== QUOTED PASSAGE ==

______________________________

Re: Overhauling GUCS

From: Gregory Stark <stark(at)enterprisedb(dot)com>
To: "Josh Berkus" <josh(at)agliodbs(dot)com>
Cc: "Joshua D(dot) Drake" <jd(at)commandprompt(dot)com>, "Tom Lane" <tgl(at)sss(dot)pgh(dot)pa(dot)us>, "Robert Treat" <xzilla(at)users(dot)sourceforge(dot)net>, <pgsql-hackers(at)postgresql(dot)org>, "Peter Eisentraut" <peter_e(at)gmx(dot)net>, "Greg Smith" <gsmith(at)gregsmith(dot)com>, "Andreas Pflug" <pgadmin(at)pse-consulting(dot)de>, "Decibel!" <decibel(at)decibel(dot)org>
Subject: Re: Overhauling GUCS
Date: 2008-06-09 20:35:27
Message-ID: 87d4mqwdm8.fsf@oxford.xeocode.com
Views: Raw Message | Whole Thread | Download mbox | Resend email
Thread:
Lists: pgsql-hackers

"Josh Berkus" <josh(at)agliodbs(dot)com> writes:

> Where analyze does systematically fall down is with databases over 500GB in
> size, but that's not a function of d_s_t but rather of our tiny sample size.

Speak to the statisticians. Our sample size is calculated using the same
theory behind polls which sample 600 people to learn what 250 million people
are going to do on election day. You do NOT need (significantly) larger
samples for larger populations.

In fact where those polls have difficulty is the same place we have some
problems. For *smaller* populations like individual congressional races you
need to have nearly the same 600 sample for each of those small races. That
adds up to a lot more than 600 total. In our case it means when queries cover
a range much less than a whole bucket then the confidence interval increases
too.

______________________________

== MATERIAL PROVIDED ==
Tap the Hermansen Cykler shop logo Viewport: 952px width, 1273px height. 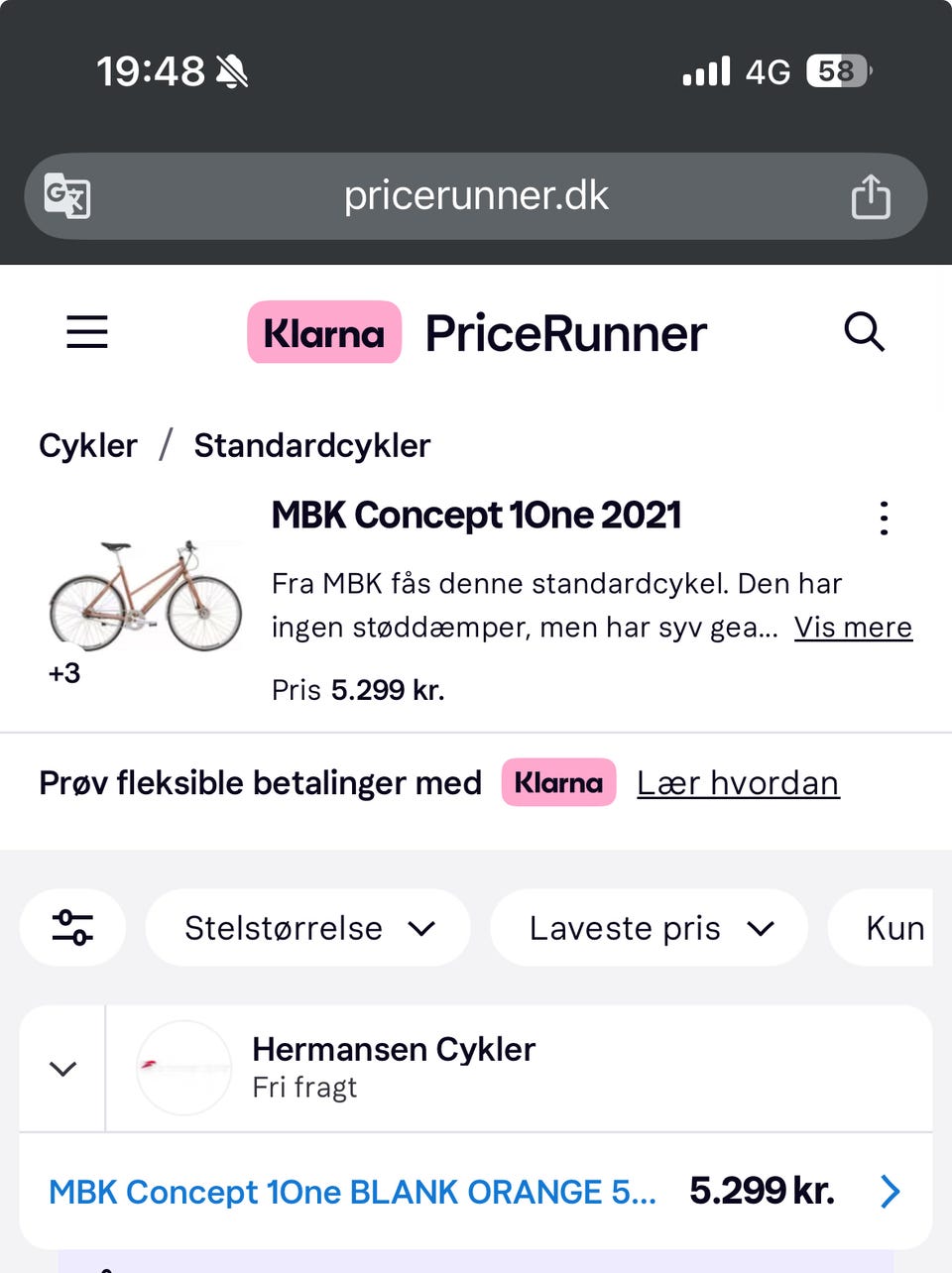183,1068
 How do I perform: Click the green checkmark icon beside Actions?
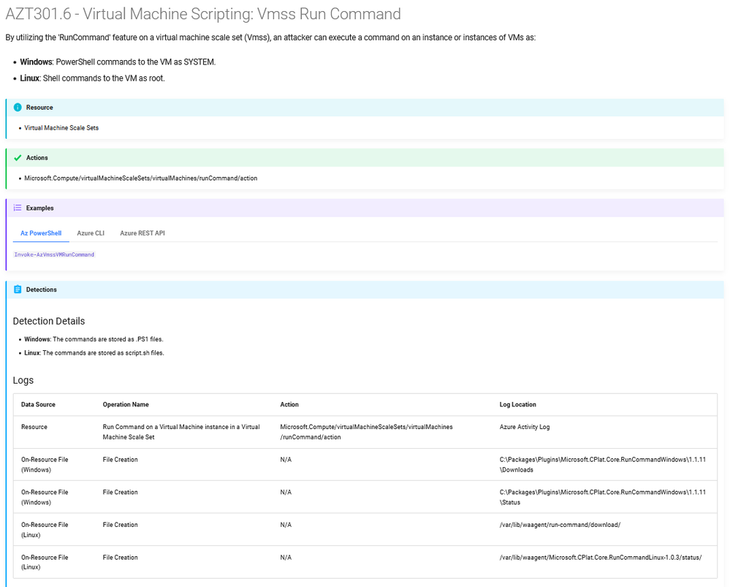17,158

______________________________

== TASK ==
In the mailing-list reply about statistics sample size, translate the sentence "You do NOT need (significantly) larger samples for larger populations." into Spanish.

== EXERCISE ANSWER ==
NO se necesitan muestras (significativamente) más grandes para poblaciones más grandes.